Prototype Analysis in Hopfield Networks with Hebbian Learning
Hayden McAlister, Anthony Robins, Lech Szymanski

TL;DR
This paper explores how Hebbian learning in Hopfield networks can lead to prototype formation, improving memory capacity and stability, with theoretical analysis and experimental validation of multiple prototypes coexisting.
Contribution
It introduces a theoretical framework for prototype stability in Hopfield networks and demonstrates multiple prototype formation through experiments.
Findings
Prototype formation alleviates capacity issues.
Multiple prototypes can stabilize concurrently.

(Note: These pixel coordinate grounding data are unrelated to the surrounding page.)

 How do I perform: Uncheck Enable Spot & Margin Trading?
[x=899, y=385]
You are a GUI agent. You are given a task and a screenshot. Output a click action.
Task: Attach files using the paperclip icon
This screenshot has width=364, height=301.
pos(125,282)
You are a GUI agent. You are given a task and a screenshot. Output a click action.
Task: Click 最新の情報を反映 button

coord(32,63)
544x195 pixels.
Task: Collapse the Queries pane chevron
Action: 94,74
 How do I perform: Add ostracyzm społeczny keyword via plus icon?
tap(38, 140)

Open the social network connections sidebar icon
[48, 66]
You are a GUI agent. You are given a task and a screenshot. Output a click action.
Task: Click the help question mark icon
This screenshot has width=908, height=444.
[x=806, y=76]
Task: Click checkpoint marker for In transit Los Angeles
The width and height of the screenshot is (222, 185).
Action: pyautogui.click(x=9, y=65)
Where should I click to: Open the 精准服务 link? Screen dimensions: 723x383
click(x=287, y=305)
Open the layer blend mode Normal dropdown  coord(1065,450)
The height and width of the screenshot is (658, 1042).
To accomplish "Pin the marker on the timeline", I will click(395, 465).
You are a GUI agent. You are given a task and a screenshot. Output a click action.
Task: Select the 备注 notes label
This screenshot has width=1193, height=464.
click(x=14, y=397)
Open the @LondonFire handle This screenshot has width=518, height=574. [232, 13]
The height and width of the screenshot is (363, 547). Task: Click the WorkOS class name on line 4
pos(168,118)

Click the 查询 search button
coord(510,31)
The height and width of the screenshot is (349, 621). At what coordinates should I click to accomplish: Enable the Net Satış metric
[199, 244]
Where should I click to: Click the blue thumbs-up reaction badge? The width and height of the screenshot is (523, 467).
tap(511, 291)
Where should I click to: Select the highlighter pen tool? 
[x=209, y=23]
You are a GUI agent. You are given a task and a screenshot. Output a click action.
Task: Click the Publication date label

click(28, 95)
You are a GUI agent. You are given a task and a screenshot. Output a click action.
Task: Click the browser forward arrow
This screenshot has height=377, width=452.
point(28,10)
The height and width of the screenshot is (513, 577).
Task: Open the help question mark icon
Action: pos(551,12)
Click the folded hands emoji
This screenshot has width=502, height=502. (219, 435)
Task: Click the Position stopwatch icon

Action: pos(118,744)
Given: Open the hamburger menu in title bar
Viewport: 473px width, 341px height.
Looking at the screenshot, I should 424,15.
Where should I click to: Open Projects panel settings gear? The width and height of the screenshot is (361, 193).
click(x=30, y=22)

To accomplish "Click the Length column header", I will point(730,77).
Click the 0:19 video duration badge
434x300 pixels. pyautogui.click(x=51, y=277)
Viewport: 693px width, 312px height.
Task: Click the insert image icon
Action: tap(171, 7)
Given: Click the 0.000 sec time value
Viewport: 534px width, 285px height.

Attractor strength increases with more examples.
Abstract
We discuss prototype formation in the Hopfield network. Typically, Hebbian learning with highly correlated states leads to degraded memory performance. We show this type of learning can lead to prototype formation, where unlearned states emerge as representatives of large correlated subsets of states, alleviating capacity woes. This process has similarities to prototype learning in human cognition. We provide a substantial literature review of prototype learning in associative memories, covering contributions from psychology, statistical physics, and computer science. We analyze prototype formation from a theoretical perspective and derive a stability condition for these states based on the number of examples of the prototype presented for learning, the noise in those examples, and the number of non-example states presented. The stability condition is used to construct a probability of…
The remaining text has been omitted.